Le cas de François d'Assise est à peine différent. Le jeune François est un individu issu de la bourgeoise et encore habité de rêves courtois médiévaux : amour et faits d'armes. Où donc François trouve-t-il la source de ses désirs ? Bien que nous ayons aucune confidence sur la question, on peut supposer qu'il l'a trouvée dans les récits chevaleresque que forcément il a dû entendre ou même lire. Sa tentative de réalisation de son désir de chevalerie est un fiasco et finit dans un cachot. C'est dans cette expérience de la vanité qu'il entre dans une étrange maladie de laquelle il sortira désabusé sans pour autant voir son rêve totalement détruit.
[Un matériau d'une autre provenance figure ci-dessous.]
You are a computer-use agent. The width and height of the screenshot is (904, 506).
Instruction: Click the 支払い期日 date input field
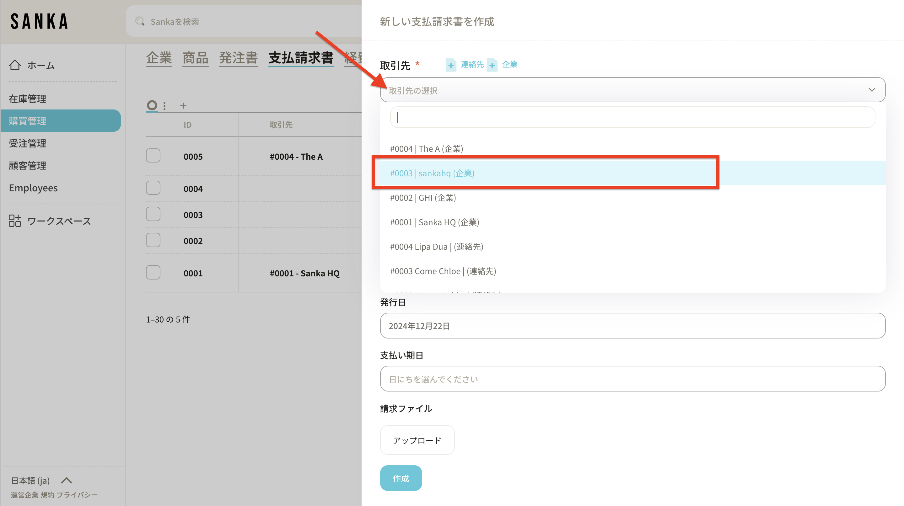(632, 379)
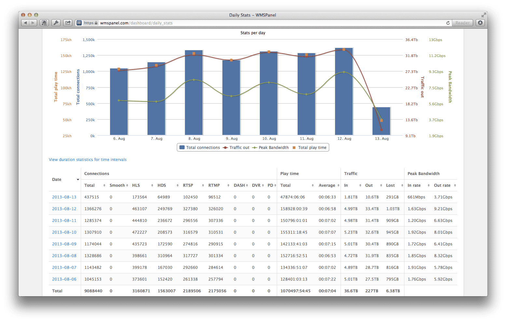The height and width of the screenshot is (322, 506).
Task: Open the Evernote Web Clipper toolbar icon
Action: [x=44, y=23]
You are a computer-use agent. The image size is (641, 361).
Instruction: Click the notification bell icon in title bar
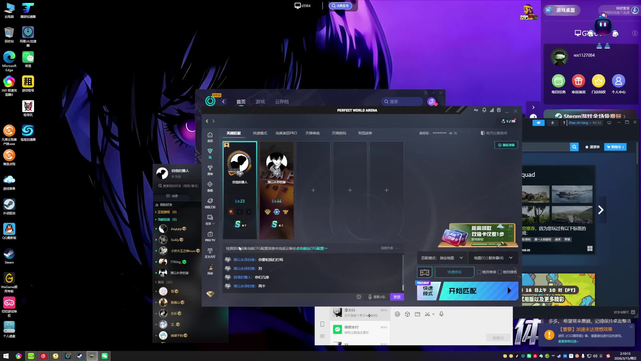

On dirait plutôt que pour lui aussi, l'ambition, appartenant plus à un trouvère qu'à un soldat, dans le cas de François, se déplace par déception. François commence à "faire l'ermite", se retire hors de la ville, cherche une autre forme à son désir quelque peu malmené. Pour lui aussi, cela sera dans un expérience imaginale qu'aura lieu la cristallisation, la conversion. En effet, un jour dans l'église de saint Damien en ruine, du Crucifix peint François reçoit l'ordre : "François rebâti mon Église". L'ermite, le fils de drapier qu'il est encore, obéit littéralement, et reconstruit Saint-Damien. Ce n'est que plus tard, qu'il comprendra que cette église en ruine, était la représentation, l'image, de l’Église, communauté de fidèles. François renonce à sa filiation terrestre et à ses privilèges, symboliquement se dénude, devant l'évêque, représentant officiel de cette Église en ruine, père nouveau, père de substitution, et devient l'époux de Dame Pauvreté, la dame de ses rêves enfin trouvée. La voix entendue et la voie tracée venaient du Crucifix et c'est à lui aussi que François vers la fin de sa vie fut configuré dans la stigmatisation mimétique. Le pauvre d'Assise ayant reçu son mandat médiant l'image du Crucifié, voyait son corps lui être rendu semblable, devenir une image configurée. 

On voit donc comment la littérature, pour ses trois cas - mais il y en a d'autres - était à la fois une source de vanité mondaine ou religieuse et comment il a fallu, à chaque fois, une expérience plus personnelle pour évacuer la vanité ou le snobisme et entrer de plein pied dans une imitation assainie. Cette expérience mimétique c'est faite par le truchement de l'image et d'un affect afférent, affect suffisamment puissant pour décider de façon radicale et irrévocable d'une destinée. Le sujet qui aurait pu se perdre en vaine recherche d'un mimétisme stérile ou violent, finit par se trouver à la vue d'un amour qui fut "pour lui", au son d'une voix qui lui est personnellement adressée et qui l'engage dans l'imitation d'un sacrifice assumé, offert, librement. Un sacrifice certes parce qu'il en est, au final, ainsi de toute vie, qui ne peut être une vie de toute-puissance, mais un amour avant toute chose, autrement dit d'une parole, d'un être, d'une raison qui "d'ailleurs" m'aime et me constitue comme sujet.